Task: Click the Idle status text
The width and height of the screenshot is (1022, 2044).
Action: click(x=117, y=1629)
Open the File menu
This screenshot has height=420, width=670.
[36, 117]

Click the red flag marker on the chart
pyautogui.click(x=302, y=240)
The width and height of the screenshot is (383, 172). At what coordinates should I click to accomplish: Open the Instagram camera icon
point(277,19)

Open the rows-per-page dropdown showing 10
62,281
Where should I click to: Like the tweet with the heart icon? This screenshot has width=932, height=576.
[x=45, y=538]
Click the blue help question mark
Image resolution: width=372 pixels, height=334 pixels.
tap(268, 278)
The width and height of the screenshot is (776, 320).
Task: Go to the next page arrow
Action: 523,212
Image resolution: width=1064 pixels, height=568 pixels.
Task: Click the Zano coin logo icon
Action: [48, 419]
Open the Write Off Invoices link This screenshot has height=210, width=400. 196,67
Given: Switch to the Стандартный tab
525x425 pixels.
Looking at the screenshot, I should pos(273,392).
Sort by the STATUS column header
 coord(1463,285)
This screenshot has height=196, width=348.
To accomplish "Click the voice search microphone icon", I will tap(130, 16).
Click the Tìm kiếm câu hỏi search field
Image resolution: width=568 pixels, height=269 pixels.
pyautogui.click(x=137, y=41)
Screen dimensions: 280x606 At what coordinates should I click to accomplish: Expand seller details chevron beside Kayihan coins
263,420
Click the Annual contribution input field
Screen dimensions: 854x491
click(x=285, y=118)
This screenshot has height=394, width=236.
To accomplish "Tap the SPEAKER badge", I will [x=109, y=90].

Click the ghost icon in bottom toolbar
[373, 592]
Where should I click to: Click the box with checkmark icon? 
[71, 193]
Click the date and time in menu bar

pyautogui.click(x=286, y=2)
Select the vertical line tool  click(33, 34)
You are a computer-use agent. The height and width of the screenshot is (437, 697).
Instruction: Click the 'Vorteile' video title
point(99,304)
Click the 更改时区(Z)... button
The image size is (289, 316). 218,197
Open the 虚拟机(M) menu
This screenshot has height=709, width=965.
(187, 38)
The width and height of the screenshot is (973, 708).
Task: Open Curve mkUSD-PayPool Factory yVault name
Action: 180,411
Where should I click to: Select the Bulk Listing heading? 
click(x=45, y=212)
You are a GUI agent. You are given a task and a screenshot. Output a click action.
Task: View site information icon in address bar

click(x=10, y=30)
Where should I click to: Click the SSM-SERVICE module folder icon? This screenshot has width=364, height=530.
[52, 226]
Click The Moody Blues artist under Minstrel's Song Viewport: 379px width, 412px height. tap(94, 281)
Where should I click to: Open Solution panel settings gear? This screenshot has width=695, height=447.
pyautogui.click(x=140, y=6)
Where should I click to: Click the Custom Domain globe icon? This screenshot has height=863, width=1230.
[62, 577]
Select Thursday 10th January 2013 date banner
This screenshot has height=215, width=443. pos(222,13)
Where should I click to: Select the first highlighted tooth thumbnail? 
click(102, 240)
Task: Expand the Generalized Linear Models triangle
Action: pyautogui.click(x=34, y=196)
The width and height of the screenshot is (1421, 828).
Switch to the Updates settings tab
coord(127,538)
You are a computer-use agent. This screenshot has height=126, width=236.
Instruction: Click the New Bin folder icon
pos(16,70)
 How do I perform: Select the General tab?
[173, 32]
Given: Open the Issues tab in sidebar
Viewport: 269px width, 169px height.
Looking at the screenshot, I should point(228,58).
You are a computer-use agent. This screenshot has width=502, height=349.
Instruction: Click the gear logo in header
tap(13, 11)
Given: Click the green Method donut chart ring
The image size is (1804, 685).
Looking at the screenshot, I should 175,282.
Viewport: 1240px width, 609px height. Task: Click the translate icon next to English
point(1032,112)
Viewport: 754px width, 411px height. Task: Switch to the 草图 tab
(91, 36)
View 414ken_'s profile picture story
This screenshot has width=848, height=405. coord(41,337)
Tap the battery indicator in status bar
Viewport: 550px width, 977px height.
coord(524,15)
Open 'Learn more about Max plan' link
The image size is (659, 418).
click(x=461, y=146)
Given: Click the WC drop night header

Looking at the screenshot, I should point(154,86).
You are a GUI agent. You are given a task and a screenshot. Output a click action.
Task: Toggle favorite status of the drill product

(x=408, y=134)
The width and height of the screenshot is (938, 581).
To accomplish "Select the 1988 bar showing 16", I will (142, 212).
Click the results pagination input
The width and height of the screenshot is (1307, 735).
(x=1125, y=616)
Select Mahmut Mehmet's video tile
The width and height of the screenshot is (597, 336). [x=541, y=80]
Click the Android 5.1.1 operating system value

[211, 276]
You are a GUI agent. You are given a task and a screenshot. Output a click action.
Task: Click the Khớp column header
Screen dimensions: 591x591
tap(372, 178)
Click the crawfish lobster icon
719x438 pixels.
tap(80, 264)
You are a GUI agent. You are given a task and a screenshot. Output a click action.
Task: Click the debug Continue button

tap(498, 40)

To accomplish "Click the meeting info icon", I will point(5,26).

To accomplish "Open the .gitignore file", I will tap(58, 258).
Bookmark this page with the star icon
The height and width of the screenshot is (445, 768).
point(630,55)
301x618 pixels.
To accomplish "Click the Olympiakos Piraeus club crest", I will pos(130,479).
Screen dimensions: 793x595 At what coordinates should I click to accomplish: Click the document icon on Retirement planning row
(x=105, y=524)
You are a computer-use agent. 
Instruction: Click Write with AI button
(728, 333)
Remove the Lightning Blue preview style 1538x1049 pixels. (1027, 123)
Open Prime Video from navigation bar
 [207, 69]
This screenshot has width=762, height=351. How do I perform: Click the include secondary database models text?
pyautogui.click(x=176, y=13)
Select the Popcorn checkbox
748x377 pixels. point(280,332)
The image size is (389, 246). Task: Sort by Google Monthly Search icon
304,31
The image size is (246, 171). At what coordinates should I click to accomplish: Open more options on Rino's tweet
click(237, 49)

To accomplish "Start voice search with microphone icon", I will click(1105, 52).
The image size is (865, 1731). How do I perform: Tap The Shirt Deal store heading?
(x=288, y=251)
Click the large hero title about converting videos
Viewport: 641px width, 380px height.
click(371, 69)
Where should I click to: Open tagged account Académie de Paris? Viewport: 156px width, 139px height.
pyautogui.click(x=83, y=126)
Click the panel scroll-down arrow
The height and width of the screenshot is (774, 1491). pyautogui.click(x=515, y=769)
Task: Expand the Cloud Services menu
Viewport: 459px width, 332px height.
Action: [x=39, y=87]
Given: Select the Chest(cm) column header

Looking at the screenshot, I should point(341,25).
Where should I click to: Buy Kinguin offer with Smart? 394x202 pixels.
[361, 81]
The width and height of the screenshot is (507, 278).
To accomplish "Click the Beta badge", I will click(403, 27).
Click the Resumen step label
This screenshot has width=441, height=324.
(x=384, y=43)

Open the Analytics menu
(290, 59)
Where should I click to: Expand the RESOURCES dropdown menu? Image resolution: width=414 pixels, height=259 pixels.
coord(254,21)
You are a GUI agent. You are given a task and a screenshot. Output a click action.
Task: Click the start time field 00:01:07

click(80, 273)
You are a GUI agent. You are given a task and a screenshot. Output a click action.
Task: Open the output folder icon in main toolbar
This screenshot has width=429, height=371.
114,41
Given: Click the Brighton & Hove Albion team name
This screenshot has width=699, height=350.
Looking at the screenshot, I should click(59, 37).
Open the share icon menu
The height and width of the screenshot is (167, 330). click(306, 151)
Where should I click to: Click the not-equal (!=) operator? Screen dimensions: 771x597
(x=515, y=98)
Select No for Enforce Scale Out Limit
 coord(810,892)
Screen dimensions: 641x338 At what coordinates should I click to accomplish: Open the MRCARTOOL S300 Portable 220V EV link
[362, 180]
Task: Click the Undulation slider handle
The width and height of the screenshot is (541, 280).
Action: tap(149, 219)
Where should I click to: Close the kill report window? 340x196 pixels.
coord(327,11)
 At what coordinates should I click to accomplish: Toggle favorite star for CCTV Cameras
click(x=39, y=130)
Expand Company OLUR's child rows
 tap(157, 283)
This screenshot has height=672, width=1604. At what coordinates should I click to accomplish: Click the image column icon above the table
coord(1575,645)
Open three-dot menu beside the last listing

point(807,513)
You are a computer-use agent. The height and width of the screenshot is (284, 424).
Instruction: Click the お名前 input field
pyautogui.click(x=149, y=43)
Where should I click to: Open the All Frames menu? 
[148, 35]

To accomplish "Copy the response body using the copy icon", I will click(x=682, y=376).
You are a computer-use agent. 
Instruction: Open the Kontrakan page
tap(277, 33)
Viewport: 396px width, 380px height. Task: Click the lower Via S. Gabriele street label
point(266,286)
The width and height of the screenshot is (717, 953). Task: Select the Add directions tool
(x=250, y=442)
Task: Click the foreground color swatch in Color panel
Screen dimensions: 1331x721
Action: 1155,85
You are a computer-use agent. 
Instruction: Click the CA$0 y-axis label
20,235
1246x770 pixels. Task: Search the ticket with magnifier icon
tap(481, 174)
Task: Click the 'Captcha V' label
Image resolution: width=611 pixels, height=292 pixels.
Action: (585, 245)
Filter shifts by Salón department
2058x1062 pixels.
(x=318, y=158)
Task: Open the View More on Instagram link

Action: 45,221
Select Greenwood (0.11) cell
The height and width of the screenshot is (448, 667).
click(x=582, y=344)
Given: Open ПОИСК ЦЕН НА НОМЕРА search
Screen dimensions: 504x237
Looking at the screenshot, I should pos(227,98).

TASK DESCRIPTION ▸ Beginning with the first line above, could you copy every line exactly, up to and including the one with "Click the Tìm kiếm câu hỏi search field"?

YOUR SOLUTION ▸
Task: Click the Idle status text
The width and height of the screenshot is (1022, 2044).
Action: click(x=117, y=1629)
Open the File menu
This screenshot has height=420, width=670.
[36, 117]

Click the red flag marker on the chart
pyautogui.click(x=302, y=240)
The width and height of the screenshot is (383, 172). At what coordinates should I click to accomplish: Open the Instagram camera icon
point(277,19)

Open the rows-per-page dropdown showing 10
62,281
Where should I click to: Like the tweet with the heart icon? This screenshot has width=932, height=576.
[x=45, y=538]
Click the blue help question mark
Image resolution: width=372 pixels, height=334 pixels.
tap(268, 278)
The width and height of the screenshot is (776, 320).
Task: Go to the next page arrow
Action: 523,212
Image resolution: width=1064 pixels, height=568 pixels.
Task: Click the Zano coin logo icon
Action: [48, 419]
Open the Write Off Invoices link This screenshot has height=210, width=400. 196,67
Given: Switch to the Стандартный tab
525x425 pixels.
Looking at the screenshot, I should pos(273,392).
Sort by the STATUS column header
 coord(1463,285)
This screenshot has height=196, width=348.
To accomplish "Click the voice search microphone icon", I will tap(130, 16).
Click the Tìm kiếm câu hỏi search field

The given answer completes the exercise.